(Collected data entries)

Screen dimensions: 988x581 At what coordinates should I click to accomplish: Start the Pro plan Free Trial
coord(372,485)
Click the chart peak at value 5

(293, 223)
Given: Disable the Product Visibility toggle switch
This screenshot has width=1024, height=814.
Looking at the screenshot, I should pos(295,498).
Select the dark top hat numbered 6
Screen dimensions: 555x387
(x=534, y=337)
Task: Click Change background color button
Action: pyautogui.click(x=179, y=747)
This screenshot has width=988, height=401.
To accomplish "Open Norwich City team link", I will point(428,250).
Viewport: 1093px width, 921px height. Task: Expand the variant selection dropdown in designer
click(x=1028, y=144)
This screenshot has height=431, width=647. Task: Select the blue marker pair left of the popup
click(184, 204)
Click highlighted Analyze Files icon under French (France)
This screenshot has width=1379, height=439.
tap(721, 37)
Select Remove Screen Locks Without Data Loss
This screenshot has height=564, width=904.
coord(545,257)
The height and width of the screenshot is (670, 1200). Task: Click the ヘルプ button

§ **WORK INSTRUCTION**:
Set down the data in full, word for word.

§ **OUTPUT FOR THIS TASK**:
Screen dimensions: 988x581 At what coordinates should I click to accomplish: Start the Pro plan Free Trial
coord(372,485)
Click the chart peak at value 5

(293, 223)
Given: Disable the Product Visibility toggle switch
This screenshot has width=1024, height=814.
Looking at the screenshot, I should pos(295,498).
Select the dark top hat numbered 6
Screen dimensions: 555x387
(x=534, y=337)
Task: Click Change background color button
Action: pyautogui.click(x=179, y=747)
This screenshot has width=988, height=401.
To accomplish "Open Norwich City team link", I will point(428,250).
Viewport: 1093px width, 921px height. Task: Expand the variant selection dropdown in designer
click(x=1028, y=144)
This screenshot has height=431, width=647. Task: Select the blue marker pair left of the popup
click(184, 204)
Click highlighted Analyze Files icon under French (France)
This screenshot has width=1379, height=439.
tap(721, 37)
Select Remove Screen Locks Without Data Loss
This screenshot has height=564, width=904.
coord(545,257)
The height and width of the screenshot is (670, 1200). Task: Click the ヘルプ button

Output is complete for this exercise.